Interstellar est un pari fou puisqu'il s'agit de se mesurer justement au totem que représente 2001 : L'Odyssée de l'espace. Le film est très long (deux heures cinquante !) et on regarde souvent sa montre. Le cinéaste se passe d'effets spéciaux pour des scènes décisives, non sans imagination (mais surtout parce que la production lui permet de construire des décors démesurés), son intrigue est lestée d'explications scientifiques (appuyées par des experts) rallongeant la sauce à l'envi, certains moments sont étonnament ratés ou court après une émotion qui ne transpire jamais (le vrai problème de Nolan, incapable de rendre ses personnages attachants malgré leur sort souvent déchirant).

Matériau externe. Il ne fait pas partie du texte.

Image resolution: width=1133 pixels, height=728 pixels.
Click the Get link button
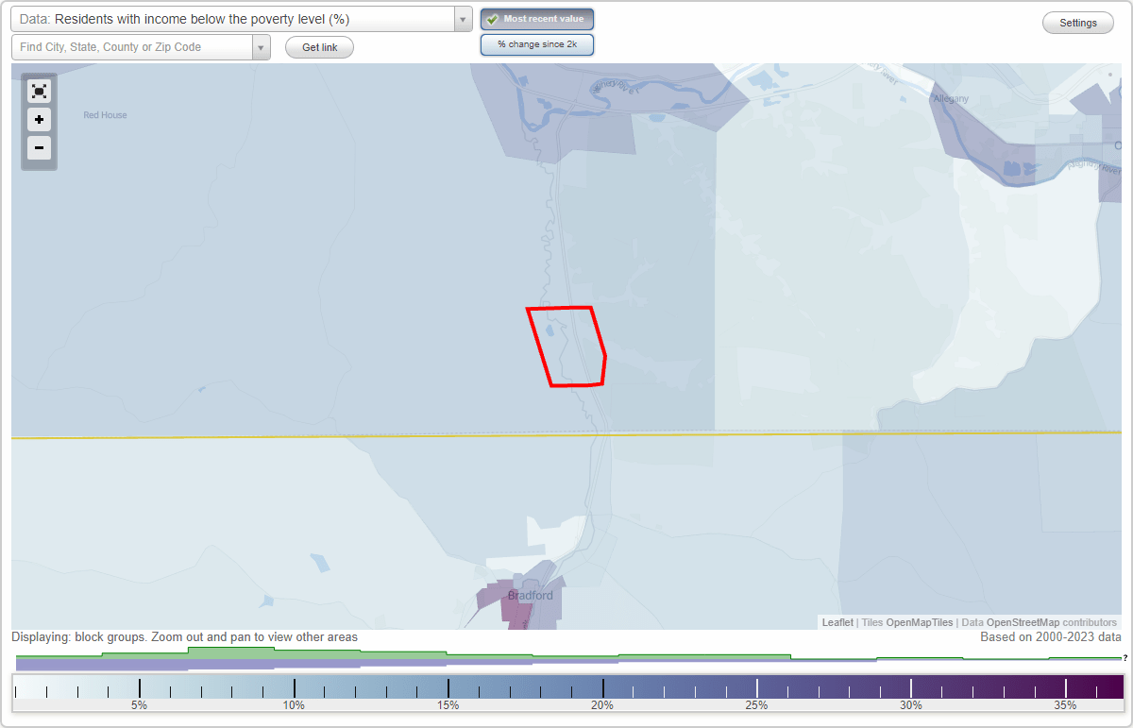point(319,46)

Ainsi, quand il filme le voyage de "l'Endurance" dans le vide spatial ou sa traversée du "Gargantua", il est surprenant de constater à quel point le vrai souffle provient davantage de la musique de Hans Zimmer (avec des orgues époustouflantes) que de la beauté des images (rien d'impressionnant car souvent cadré de trop loin). L'intérieur de la station a trop l'apparence d'un décor de studio et ne fait jamais illusion. L'équipage évolue là-dedans comme des pantins dans une salle de jeux. C'est tout de même embarrassant quand il s'agit de faire croire à une expédition galactique.

Mais, en revanche, quand il pose ses astronautes aventuriers sur une planète océan ou glacée, Nolan parvient enfin à nous captiver, à suggérer une menace. Les calculs sur la dilatation du temps et leurs conséquences sur la vie de l'équipage (en particulier Cooper, qui quitte sa fille et son fils encore enfants et les revoit en vidéo adultes puis, en chair et en os, vieillards mourants) produisent des scènes troublantes, même si on ne pige pas un mot des théories relatives au trou noir, à l'espace-temps et autres subtilités de ce genre.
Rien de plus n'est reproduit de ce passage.